Reagan’s legacy is often articulated as a simple, policy-focused creed. Former Wisconsin governor Scott Walker immediately summarized that creed during a recent interview: “limited government, low taxes, strong national defense.” But Walker — who now heads the Young America’s Foundation, which owns the Reagan Ranch and the president’s boyhood home — also noted that these are timeless principles rather than ironclad prescriptions.

Many self-proclaimed Reaganites wrongly see otherwise. Their uncompromising agenda includes never raising taxes, foreign interventionism and a commitment to shrinking government spending, especially on popular entitlements such as Social Security and Medicare. This rigid approach has rightly been criticized as “zombie Reaganism” and is the central point from which much of the intra-GOP policy debate takes its cues. Republicans who seriously engage in these debates increasingly seek to define themselves as either for or against this unholy trinity.

Reagan might say of the zombies who speak in his name that “they know so much that isn’t so.” The real Reagan raised taxes when he needed to, both as governor and as president. He valued compromise over principled defeat. And he eschewed direct military confrontation with the Soviet Union or its powerful proxies. Those who criticize the withdrawal from Afghanistan should recall that Reagan withdrew U.S. forces from Lebanon in 1984 after suicide bombers killed 241 U.S. service members the prior year. That departure condemned Lebanon to decades of civil conflict and allowed the Shiite militia Hezbollah to entrench itself on Israel’s northern border.

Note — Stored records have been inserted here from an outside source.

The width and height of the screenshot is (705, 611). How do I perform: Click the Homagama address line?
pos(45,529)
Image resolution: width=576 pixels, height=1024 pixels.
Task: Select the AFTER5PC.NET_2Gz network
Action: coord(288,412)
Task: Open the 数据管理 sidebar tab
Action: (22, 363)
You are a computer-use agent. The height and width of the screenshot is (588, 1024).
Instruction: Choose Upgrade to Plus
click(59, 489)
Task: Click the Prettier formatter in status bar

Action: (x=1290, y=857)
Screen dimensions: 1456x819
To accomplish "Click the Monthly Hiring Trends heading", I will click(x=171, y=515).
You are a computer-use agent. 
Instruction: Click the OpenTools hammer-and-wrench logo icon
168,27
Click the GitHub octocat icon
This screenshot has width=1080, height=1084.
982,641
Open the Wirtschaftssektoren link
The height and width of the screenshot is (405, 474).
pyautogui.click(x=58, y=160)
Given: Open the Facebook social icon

Reagan himself did not define his legacy solely, or perhaps even primarily, in terms of policy victories. His epitaph doesn’t mention a single word about his monumental achievements. Instead, it is more general and encompassing: “I know in my heart that man is good, that what is right will eventually triumph, and there is purpose and worth to each and every life.”

That love for people is probably why his most moving speeches focused on the virtues of the American people itself. Reagan’s first inaugural address spoke of everyday Americans as “heroes” for their devotion to their families and their quiet patriotism. He also praised Americans for their compassion, asking “How can we love our country and not love our countrymen, and loving them, reach out a hand when they fall, heal them when they are sick, and provide opportunities to make them self-sufficient so they will be equal in fact and not just in theory?” Zombie Reaganites always leave this part of the Gipper’s soul out of their formulaic depiction.

Reagan valued his specific accomplishments, but he arguably most highly valued something less tangible: “resurgence of national pride.” He once said that he dreamed to “help Americans rise above pessimism by renewing their belief in themselves.” His legendary optimism wasn’t Pollyannaish; it was based on a fundamental belief in the inherent worth and dignity of human beings. He loved America because it enshrined that principle at the center of its founding for the first time in history, and because the Founders’ system of government allowed those facts to take root and grow.

Thoughtful Republicans are beginning to recover this aspect of Reagan’s legacy. Walker often referred back to this during our talk, saying that focusing on the untapped, untamed potential of the American people was Reagan’s most important legacy. “He made us feel good again,” Walker told me. That’s why Reagan’s farewell address ended by exhorting Americans to revere their history and teach their children about it, something Walker believed was especially crucial today, as America’s founding increasingly is coming under assault.

Former U.S. ambassador to the United Nations Nikki Haley picked up on this theme during her recent speech at the Reagan Library. “More than anything,” she told the crowd, “Ronald Reagan renewed our will to compete and win.” She continued: “The most important mission of our time is to stop our national self-loathing,” arguing, like Reagan, that American principles need to be reembraced and extolled. That idea is compatible with many different marginal tax rates or postures toward military action.

This version of Reagan’s legacy also counteracts some of the worst aspects of former president Donald Trump’s influence. Walker saw many parallels between the two men, but he also noted that “Trump didn’t leave an aspirational view.” A Republicanism that can articulate that sense of American purpose and destiny will do much to solve that problem while healing the party’s divisions. It will also renew the real Reagan legacy for our time — one that can again credibly speak of America as a shining city on a hill open to all.